Con el Rey no se juega doña Isabel

Por
  • Fernando Jáuregui
OPINIÓNACTUALIZADA 09/11/2022 A LAS 00:18
Isabel Díaz Ayuso.
Isabel Díaz Ayuso.
Marta Fernández/E. Press

HE ESCUCHADO palabras muy duras de Isabel Díaz-Ayuso, la presidenta de la Comunidad de Madrid, contra Pedro Sánchez. Le acusaba menos que difusamente de tramar un golpe de Estado para derrocar al Rey e instaurar la República, así como de querer meter en la cárcel a la oposición, como en Nicaragua. Eso, después de compararle con Marine Le Pen, lo que no deja de resultar difícilmente comprensible tras equipararle con Daniel Ortega.

Comprendo que se trata de una estrategia de diversión de doña Isabel, que pasa por malos momentos con la sanidad en Madrid y que hace de sus ofensivas dialécticas una de sus principales armas. Pero he de recordar a la presidenta madrileña, persona estimable y de gran valor político por otra parte, aquella frase de Talleyrand, según el cual “todo lo excesivo es irrelevante”.

Comparto algunas cosas de la gobernación de Díaz Ayuso, que por algo arrasó en las pasadas elecciones autonómicas madrileñas. Pero pienso que en el coso político, en la lamentable lucha de gladiadores en que se ha convertido el país, hay que dejar sentadas algunas cosas que sustenten el principio de un análisis coherente. Y una de ellas es esta: la Monarquía no caerá por culpa de Pedro Sánchez ni de este PSOE. Que, naturalmente, tiene un alma republicana -muchos la tienen también en la derecha-, pero que entiende, y así me lo han dicho muy importantes dirigentes socialistas, la catástrofe que ahora sería tratar de minar la actual forma del Estado. “Eso que se quede para la propaganda de Podemos”, me dijo uno de estos dirigentes, que me recordó que “ni siquiera Yolanda Díaz, que ya ni se sabe si está en el área de influencia de los morados, ha cuestionado públicamente la figura del Rey Felipe VI”. Y añadió, significativamente: “con el Rey no se juega, al jefe del Estado no se le mete en el juego político, doña Isabel”.

Sánchez es un político sin duda cargado de defectos y resulta una amenaza potencial en no pocos aspectos, entre los que destaca la cada vez más tambaleante seguridad jurídica.
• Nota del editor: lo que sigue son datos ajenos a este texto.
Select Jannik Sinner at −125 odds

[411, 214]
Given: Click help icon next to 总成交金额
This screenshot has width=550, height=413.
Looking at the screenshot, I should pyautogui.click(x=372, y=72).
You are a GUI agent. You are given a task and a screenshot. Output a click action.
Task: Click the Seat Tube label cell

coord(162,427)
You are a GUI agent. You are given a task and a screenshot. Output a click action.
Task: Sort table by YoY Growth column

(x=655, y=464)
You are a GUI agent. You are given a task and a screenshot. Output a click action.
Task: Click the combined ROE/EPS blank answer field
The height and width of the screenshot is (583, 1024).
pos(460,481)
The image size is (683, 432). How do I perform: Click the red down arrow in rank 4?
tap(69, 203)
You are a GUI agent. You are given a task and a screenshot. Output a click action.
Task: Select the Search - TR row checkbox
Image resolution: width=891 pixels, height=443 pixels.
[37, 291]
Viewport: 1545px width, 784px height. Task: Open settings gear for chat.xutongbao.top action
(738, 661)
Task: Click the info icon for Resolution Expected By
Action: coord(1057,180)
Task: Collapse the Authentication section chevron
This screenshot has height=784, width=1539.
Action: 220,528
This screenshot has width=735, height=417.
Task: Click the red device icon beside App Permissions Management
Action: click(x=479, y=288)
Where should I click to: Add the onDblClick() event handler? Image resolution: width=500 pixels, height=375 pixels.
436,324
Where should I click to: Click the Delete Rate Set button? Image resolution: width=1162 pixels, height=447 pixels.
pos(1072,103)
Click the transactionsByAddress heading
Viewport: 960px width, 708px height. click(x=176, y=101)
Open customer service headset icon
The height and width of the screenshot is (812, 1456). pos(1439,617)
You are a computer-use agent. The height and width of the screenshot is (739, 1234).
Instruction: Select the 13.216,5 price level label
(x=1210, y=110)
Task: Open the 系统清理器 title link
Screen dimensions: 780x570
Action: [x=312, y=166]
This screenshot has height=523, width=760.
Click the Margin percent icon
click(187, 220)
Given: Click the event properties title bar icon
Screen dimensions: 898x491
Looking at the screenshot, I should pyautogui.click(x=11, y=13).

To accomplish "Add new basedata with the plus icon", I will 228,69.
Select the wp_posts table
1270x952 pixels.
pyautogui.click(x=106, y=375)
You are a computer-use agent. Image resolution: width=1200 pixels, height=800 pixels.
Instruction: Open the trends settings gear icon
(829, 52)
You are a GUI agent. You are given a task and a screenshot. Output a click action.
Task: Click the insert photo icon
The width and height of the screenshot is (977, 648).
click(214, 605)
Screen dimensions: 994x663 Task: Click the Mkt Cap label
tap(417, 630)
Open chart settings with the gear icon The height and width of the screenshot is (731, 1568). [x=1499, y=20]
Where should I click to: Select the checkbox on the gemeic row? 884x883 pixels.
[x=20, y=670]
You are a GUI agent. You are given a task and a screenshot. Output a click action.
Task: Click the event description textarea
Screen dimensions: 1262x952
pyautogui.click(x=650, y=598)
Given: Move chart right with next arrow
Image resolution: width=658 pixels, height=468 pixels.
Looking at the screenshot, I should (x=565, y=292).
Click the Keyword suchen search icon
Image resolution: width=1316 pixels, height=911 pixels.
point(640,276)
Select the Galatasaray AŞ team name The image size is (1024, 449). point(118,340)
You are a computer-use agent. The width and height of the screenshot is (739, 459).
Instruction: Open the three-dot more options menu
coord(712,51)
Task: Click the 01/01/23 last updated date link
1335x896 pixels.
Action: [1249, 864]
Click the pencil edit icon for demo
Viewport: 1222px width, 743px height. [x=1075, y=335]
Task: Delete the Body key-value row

Pero no es, desde luego, un ‘golpista’, y alguien, desde el PP, debería tratar de quitar pólvora a las declaraciones de doña Isabel: de la mano del actual presidente del Gobierno puede que nos vengan algunos males, quién sabe; pero no vendrán ni la República ni una secesión de Cataluña, que es otro de los temas en los que Sánchez se muestra más cauteloso de lo que suele serlo en otros ámbitos.

Pienso que la política de confrontación constantemente ensayada por Díaz Ayuso y en hay que reconocer que Sánchez tampoco le va a la zaga- en muy poco recomendable en los momentos que vive una nación, España, por tantas cuestiones perpleja. Hay que tratar a España como si fuese, que lo es, un Estado serio, y no como un campo de batalla electoral.

No creo que nuestros representantes, o quienes lo han sido -pienso, sí, en Pablo Iglesias con respecto a Yolanda Díaz- puedan ni deban erigirse en ‘descalificadores oficiales’ de quienes no comparten sus ideas o sus dictados. Están viciando la dialéctica política, siempre necesaria si se ajusta a los márgenes de lo razonable y de lo verdadero. ¿Es esto lo que nos espera de aquí a las elecciones? Tiemblo.